Other assets are managed through shareholdings. This is the case for Azur Télécom, a subsidiary of Bahrain-based telecommunications group Bintel which is managed by another brother, Jean-Bruno Obambi. Sapro has also set up numerous partnerships in Congo-Brazzaville with international groups like Air France, Heineken, Bollore, JC Decaux, Airtel and MTN.
Beyond the family circle, Obambi’s prominent position in the national economy was favoured after the civil war by Denis Sassou Nguesso’s encouragement of a new generation of entrepreneurs who came like him from the north of the country. Friendships with his fellow Mbochis from Ollombo also played a role.

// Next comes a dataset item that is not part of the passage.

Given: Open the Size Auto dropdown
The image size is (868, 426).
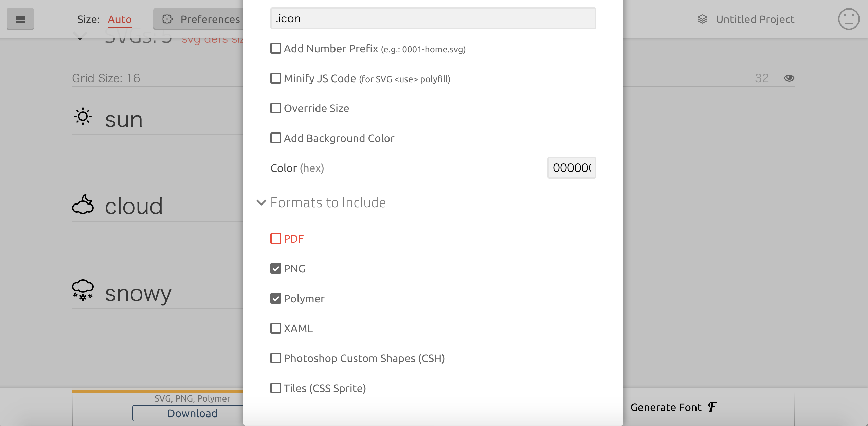Looking at the screenshot, I should pyautogui.click(x=120, y=19).
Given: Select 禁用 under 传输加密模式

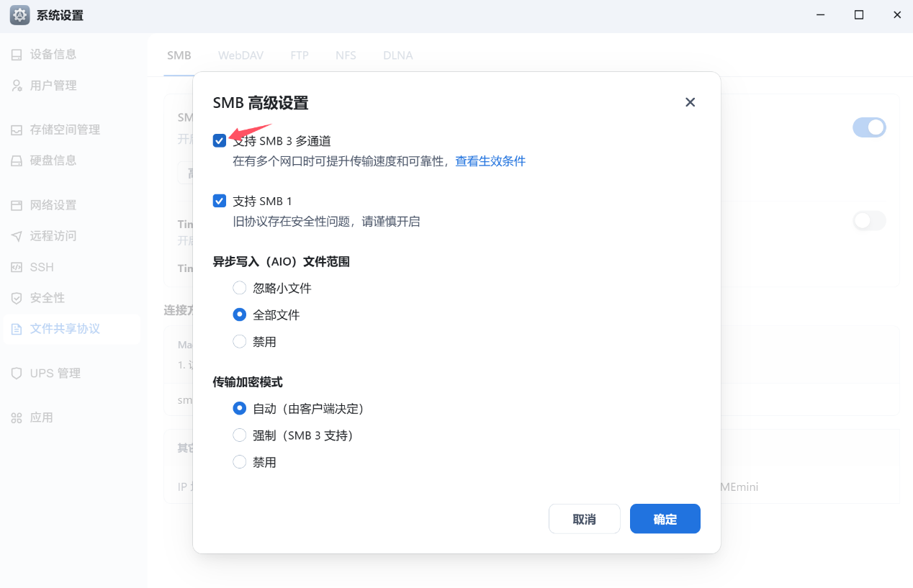Looking at the screenshot, I should tap(240, 462).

Within the ruling regime, the Ollombo Mbochi clan, which comes from the Plateaux department in central Congo-B, is engaged in direct competition with the Mbochis from Oyo, who include Denis Sassou Nguesso himself and Jean-Jacques Bouya, and the Mbochi from Boundi, Rodolphe Adada and Denis Gokana among them, for control of the country’s principal revenue flows.

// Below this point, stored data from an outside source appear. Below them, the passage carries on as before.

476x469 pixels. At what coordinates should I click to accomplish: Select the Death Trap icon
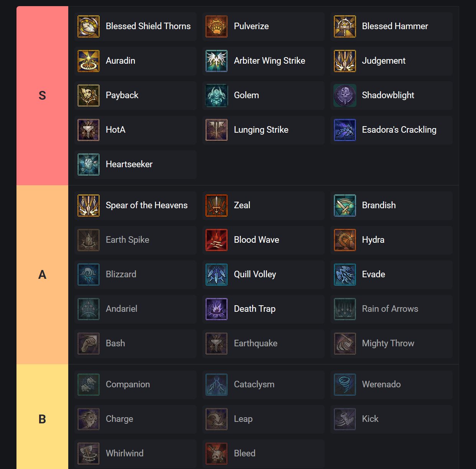click(x=217, y=309)
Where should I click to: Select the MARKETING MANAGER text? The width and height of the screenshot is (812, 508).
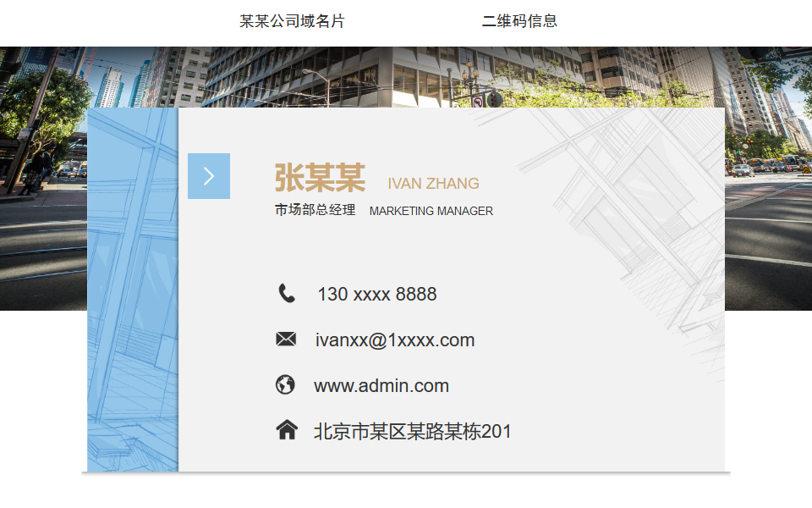[x=431, y=211]
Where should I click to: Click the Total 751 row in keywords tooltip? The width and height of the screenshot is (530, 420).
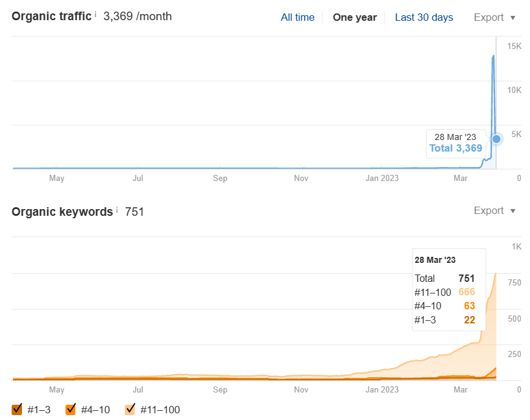point(445,278)
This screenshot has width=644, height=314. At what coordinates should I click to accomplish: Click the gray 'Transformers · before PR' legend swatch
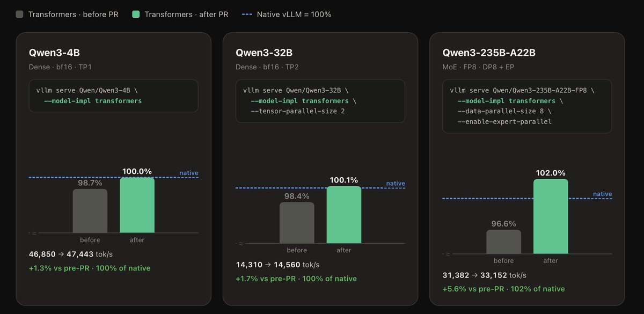[x=19, y=14]
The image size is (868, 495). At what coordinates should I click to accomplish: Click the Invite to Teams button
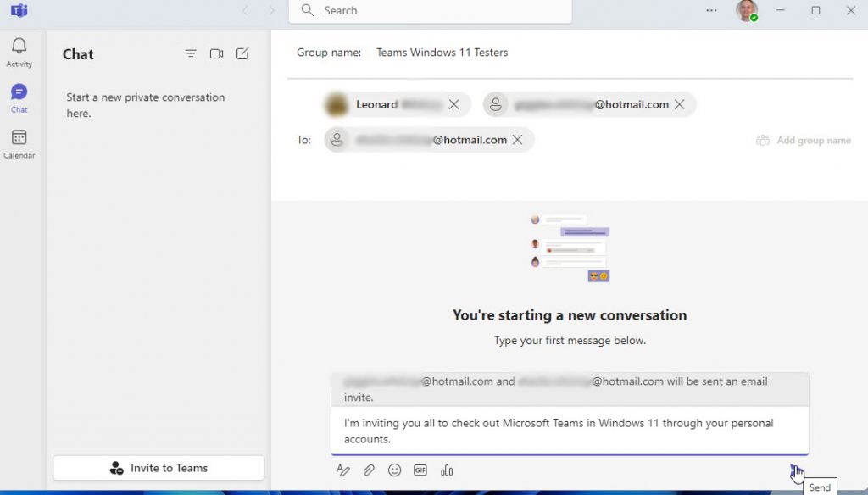coord(158,467)
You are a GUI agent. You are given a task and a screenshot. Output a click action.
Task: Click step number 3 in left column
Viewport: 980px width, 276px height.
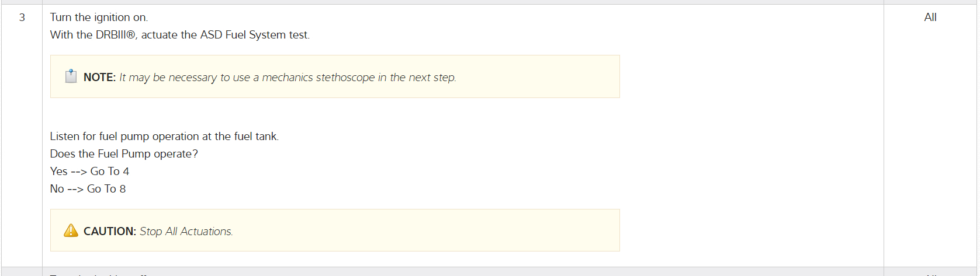tap(22, 18)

Obambi relies on his mentor, General Pierre Oba, to maintain good relations with the president’s inner circle and draws, too, on his relationship with Jean-Bruno Itoua, formerly the presidency’s representative in the oil sector. Itoua introduced him, notably, to Charlotte Ovunda Makanda, a personal friend of first lady Antoinette Sassou Nguesso.
The Sapro boss is also a freemason and belongs to the Grande loge du Congo (GCL), which is headed by the Congolese head of state in person. He has numerous business contacts outside this immediate circle, however. His friend, Stève Gentili, chairman of the French banking group, BRED-Banque Populaire, and the supervisory board of the BCPE group, helps him to forge contacts with the European business world. In return, Obambi helped Gentili set up a subsidiary of the banking group in Brazzaville.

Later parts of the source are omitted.